> **GOAL 1**
Answer these from the court order on the timber depot licence:
(a) In which writ petition did the petitioner challenge the cancellation order dated 14-11-1998?
(b) Under the tampered permit, what quantity was shown, and what quantity was actually sold?
(c) Within how many days did the show cause notice require the explanation to be submitted?

> **EXTRACT TO READ**

HONOURABLE SRI JUSTICE NOUSHAD ALI W.P.No.22750 of 2000 %01.07.2010 # M/s.Yogeswara Timber Depot ...PETITIONER VERSUS $ The Conservator of Forest and others.
...RESPONDENT < GIST:
> HEAD NOTE:
!Counsel for Appellant: Sri P.Veera Reddy.
^Counsel for Respondent: G.P. for Forest ? Cases referred
1. 2004 (4) S.C.C. 714
2. 1985 AC 374 HONOURABLE SRI JUSTICE NOUSHAD ALI W.P.No.22750 of 2000 01-07-2010 Between:
M/s.Yogeswara Timber Depot ………Petitioner And The Conservator of Forest and others.
………Respondents HONOURABLE SRI JUSTICE NOUSHAD ALI W.P.No.22750 of 2000 ORDER:
Cancellation of Saw Mill and Timber Depot licence of the petitioner vide orders dated 05-07-1999 in Rc.No.1469/99/S4 passed by the second respondent – Divisional Forest Officer, Khammam confirmed in Appeal by the first respondent – Conservator of Forest, Khammam vide orders dated 02-11-2000 in Rc.No.555/90/M5, is under challenge in this Writ Petition.
2. Earlier, the second respondent cancelled the licence by proceedings in Rc.No.1044/97/S2, dated 14-11-1998. The said order was passed without notice to the petitioner. The petitioner challenged the said order in W.P.No.34205 of 1998. This Court holding that no notice was given to the petitioner before cancelling the licence, which is mandatory under Rule 11 of the A.P. Forest Produce (Storage and Depot) Rules, 1989 (for brevity ‘the Rules, 1989’) quashed the order reserving liberty to issue appropriate notice and pass orders after providing an opportunity of hearing to the parties concerned.
3. The second respondent, thereupon served a show cause notice Rc.No.1044/S2/94, dated 06-01-1999 on the petitioner, alleging that a permit bearing No.172515, Book No.3451/97, dated 29- 11-1997, issued to one P.Prabhakar, resident of Khammam, whereunder he purchased timber from the Government Timber Depot, Yellandu, was found tampered showing excess quantity as 3.538 CMT against 0.070 CMT actually sold under the said permit. The petitioner was called upon to show cause why its Depot licence should not be cancelled under Rule 11 (i) of the Rules, 1989. The relevant portion of the show cause notice is as under :
“You have accepted the illicit timber brought through the tampered permit for cutting in your saw mill and timber depot and colluded with the smuggling activity, by cutting the illicit timber, thus violating the Saw Mill and Timber Depot Storage Rules. Had you taken sufficient care to verify the genuineness of the timber with reference to the permit and lot register copies and also hammer marks as described in the permit before cutting the timber you yourself could have un-earthed, the illicit nature of the timber brought to your saw mill for cutting. You have failed to do so and colluded with the smugglers, by accepting illicit timber and cutting it in your sawmill and thus violating the provisions of A.P. Forest Act, 1967 and the various rules made thereunder. You are therefore directed to explain as to why your depot licence should not be cancelled under Section 11(i) of the A.P. Forest Produce (Storage and Depot) Rules 1989 issued in G.O.Ms.No.100 EFS & T (For-III), dated 17-07-1998, permanently besides taking legal action for the above irregularities, committed by you. Your explanation should be submitted within fifteen (15) days or receipt of this notice. Failing which, action will be taken according to the merits of the case and available records.”

> **RAW RECORDS**
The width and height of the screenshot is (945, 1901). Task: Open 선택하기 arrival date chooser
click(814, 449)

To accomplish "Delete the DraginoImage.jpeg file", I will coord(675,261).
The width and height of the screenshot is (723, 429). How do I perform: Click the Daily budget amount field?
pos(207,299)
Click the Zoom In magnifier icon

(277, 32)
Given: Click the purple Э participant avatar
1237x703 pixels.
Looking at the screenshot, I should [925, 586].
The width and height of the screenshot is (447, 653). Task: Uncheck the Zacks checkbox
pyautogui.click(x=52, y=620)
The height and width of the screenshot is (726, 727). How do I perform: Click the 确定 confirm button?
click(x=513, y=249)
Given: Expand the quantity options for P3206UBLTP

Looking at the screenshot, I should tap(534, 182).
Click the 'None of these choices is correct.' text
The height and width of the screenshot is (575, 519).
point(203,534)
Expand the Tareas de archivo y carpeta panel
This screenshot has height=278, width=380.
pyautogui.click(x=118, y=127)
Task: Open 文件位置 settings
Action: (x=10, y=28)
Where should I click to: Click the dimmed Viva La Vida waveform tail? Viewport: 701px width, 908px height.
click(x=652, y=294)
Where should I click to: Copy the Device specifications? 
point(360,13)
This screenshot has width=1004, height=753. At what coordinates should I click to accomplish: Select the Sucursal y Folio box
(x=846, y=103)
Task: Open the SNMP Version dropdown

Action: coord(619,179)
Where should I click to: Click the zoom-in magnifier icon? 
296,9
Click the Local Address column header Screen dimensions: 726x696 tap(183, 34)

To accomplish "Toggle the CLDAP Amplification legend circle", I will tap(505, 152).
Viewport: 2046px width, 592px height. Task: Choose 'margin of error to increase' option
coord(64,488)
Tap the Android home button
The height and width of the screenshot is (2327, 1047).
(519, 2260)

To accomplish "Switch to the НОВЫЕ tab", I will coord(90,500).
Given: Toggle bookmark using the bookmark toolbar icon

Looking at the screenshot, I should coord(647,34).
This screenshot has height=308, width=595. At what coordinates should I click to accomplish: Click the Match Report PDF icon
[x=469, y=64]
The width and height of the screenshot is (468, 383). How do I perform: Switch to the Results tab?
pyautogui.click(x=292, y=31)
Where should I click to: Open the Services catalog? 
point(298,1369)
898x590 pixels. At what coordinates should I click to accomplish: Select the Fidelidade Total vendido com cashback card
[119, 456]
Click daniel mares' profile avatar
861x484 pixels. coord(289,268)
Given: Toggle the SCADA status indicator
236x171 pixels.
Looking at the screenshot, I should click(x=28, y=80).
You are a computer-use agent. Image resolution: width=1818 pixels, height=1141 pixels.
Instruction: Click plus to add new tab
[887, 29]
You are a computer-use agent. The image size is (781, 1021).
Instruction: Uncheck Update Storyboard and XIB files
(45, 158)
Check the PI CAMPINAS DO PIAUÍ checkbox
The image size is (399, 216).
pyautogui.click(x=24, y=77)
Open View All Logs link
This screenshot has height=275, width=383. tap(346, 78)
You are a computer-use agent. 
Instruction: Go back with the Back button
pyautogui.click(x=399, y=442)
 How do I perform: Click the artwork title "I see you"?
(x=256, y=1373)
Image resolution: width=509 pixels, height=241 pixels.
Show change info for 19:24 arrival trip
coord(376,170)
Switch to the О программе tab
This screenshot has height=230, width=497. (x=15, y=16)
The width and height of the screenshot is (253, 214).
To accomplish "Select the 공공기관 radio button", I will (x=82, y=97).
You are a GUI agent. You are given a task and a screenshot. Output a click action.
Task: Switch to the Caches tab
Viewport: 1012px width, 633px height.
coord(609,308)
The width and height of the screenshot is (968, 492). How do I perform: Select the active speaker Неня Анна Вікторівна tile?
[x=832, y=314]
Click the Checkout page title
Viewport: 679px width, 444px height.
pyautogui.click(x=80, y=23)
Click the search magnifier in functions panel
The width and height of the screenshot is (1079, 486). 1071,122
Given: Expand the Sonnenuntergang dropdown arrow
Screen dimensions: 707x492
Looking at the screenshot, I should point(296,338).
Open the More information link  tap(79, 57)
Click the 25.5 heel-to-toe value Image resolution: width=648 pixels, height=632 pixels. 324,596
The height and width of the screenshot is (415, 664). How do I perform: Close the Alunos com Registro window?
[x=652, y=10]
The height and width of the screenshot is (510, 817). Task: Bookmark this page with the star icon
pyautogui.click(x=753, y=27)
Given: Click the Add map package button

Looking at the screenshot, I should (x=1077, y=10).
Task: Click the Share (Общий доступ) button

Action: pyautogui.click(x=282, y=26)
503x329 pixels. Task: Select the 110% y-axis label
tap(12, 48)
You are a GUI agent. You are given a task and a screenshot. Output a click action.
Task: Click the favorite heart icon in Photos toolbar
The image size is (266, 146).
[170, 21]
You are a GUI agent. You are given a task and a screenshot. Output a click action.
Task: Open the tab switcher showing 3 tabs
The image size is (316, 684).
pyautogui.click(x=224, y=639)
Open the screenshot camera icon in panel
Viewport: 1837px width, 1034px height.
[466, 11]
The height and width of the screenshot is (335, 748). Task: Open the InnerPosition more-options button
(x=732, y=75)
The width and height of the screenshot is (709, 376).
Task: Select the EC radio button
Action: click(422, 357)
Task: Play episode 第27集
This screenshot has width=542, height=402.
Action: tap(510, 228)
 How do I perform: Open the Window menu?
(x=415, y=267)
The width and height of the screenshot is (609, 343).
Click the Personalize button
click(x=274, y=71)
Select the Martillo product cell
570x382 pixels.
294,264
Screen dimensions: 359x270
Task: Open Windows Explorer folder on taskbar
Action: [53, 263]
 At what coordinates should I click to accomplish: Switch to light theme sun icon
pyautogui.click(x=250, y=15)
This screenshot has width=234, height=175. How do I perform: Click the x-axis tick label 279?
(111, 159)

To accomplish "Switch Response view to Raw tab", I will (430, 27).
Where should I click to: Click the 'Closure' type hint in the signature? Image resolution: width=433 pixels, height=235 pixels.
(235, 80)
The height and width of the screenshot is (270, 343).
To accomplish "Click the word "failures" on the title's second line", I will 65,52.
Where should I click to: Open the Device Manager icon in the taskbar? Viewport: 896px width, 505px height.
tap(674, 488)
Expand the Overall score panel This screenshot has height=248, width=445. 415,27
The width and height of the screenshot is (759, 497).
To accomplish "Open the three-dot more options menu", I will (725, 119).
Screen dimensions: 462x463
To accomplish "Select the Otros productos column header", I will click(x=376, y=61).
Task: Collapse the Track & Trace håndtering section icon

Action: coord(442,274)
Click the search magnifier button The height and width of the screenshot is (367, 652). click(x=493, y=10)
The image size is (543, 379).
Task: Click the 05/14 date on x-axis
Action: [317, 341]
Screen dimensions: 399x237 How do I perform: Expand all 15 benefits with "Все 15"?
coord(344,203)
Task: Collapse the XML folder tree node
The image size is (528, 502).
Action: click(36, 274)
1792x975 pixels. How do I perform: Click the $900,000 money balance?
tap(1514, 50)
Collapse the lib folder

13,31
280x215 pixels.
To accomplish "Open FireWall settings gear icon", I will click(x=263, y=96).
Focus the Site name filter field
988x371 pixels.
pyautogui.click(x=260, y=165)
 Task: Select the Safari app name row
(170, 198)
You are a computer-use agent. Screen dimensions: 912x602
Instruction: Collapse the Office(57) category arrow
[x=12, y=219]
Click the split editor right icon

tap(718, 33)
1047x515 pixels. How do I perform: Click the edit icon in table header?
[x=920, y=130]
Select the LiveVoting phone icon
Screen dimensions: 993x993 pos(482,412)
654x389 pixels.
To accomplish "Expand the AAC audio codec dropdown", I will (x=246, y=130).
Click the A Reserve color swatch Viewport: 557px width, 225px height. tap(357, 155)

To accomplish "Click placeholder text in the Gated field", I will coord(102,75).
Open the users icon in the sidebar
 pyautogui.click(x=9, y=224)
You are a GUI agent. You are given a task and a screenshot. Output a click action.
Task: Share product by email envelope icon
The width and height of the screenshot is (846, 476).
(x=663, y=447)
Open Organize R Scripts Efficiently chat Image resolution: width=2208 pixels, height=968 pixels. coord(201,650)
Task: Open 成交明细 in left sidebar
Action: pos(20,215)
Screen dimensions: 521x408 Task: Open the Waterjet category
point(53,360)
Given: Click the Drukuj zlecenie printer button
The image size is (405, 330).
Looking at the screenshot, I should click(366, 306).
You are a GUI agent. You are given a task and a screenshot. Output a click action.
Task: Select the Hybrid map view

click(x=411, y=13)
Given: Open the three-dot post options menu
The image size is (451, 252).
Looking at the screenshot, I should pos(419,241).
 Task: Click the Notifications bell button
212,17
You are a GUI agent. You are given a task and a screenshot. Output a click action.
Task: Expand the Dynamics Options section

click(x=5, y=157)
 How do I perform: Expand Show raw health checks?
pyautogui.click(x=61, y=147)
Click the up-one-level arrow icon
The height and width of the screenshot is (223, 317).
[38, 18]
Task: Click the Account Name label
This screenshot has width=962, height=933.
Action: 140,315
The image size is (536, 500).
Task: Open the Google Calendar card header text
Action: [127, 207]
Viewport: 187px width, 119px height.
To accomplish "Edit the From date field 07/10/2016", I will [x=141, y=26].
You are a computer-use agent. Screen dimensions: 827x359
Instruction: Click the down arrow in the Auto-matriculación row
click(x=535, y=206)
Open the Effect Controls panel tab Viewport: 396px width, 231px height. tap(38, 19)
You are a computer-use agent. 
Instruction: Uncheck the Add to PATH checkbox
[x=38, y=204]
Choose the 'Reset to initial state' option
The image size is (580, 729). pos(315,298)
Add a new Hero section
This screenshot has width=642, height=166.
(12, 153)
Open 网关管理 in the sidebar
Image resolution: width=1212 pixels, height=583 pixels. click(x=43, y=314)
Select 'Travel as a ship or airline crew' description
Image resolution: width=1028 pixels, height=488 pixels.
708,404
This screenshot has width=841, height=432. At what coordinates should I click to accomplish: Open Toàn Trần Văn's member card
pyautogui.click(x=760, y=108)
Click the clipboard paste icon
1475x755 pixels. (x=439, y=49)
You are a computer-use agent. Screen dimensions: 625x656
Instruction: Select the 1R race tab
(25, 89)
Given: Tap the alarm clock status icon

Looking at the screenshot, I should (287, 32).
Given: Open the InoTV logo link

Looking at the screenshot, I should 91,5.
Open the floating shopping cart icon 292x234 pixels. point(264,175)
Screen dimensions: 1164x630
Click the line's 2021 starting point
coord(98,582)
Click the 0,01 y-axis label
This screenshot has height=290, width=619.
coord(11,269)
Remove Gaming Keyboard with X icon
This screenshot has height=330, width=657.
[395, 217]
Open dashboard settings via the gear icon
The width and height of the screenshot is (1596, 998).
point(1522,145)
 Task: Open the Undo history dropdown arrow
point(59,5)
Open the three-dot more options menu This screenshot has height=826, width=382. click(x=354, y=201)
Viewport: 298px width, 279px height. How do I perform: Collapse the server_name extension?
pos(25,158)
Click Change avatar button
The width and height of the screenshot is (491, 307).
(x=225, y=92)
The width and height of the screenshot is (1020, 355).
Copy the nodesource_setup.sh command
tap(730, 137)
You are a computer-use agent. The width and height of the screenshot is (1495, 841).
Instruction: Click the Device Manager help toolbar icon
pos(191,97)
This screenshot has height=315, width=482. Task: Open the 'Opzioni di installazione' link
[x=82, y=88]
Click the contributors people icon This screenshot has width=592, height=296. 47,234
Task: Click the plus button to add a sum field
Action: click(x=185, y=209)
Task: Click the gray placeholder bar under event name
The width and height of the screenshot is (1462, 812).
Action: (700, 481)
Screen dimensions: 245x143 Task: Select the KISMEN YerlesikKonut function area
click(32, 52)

> **GOAL 2**
Write out the rows above exactly, from the line with "Screen dimensions: 1164x630" up to and including the last row.

> **WRITTEN SOLUTION 1**
(a) W.P.No.34205 of 1998
(b) It showed 3.538 CMT, against 0.070 CMT actually sold.
(c) Fifteen (15) days

> **WRITTEN SOLUTION 2**
Screen dimensions: 1164x630
Click the line's 2021 starting point
coord(98,582)
Click the 0,01 y-axis label
This screenshot has height=290, width=619.
coord(11,269)
Remove Gaming Keyboard with X icon
This screenshot has height=330, width=657.
[395, 217]
Open dashboard settings via the gear icon
The width and height of the screenshot is (1596, 998).
point(1522,145)
 Task: Open the Undo history dropdown arrow
point(59,5)
Open the three-dot more options menu This screenshot has height=826, width=382. click(x=354, y=201)
Viewport: 298px width, 279px height. How do I perform: Collapse the server_name extension?
pos(25,158)
Click Change avatar button
The width and height of the screenshot is (491, 307).
(x=225, y=92)
The width and height of the screenshot is (1020, 355).
Copy the nodesource_setup.sh command
tap(730, 137)
You are a computer-use agent. The width and height of the screenshot is (1495, 841).
Instruction: Click the Device Manager help toolbar icon
pos(191,97)
This screenshot has height=315, width=482. Task: Open the 'Opzioni di installazione' link
[x=82, y=88]
Click the contributors people icon This screenshot has width=592, height=296. 47,234
Task: Click the plus button to add a sum field
Action: click(x=185, y=209)
Task: Click the gray placeholder bar under event name
The width and height of the screenshot is (1462, 812).
Action: (700, 481)
Screen dimensions: 245x143 Task: Select the KISMEN YerlesikKonut function area
click(32, 52)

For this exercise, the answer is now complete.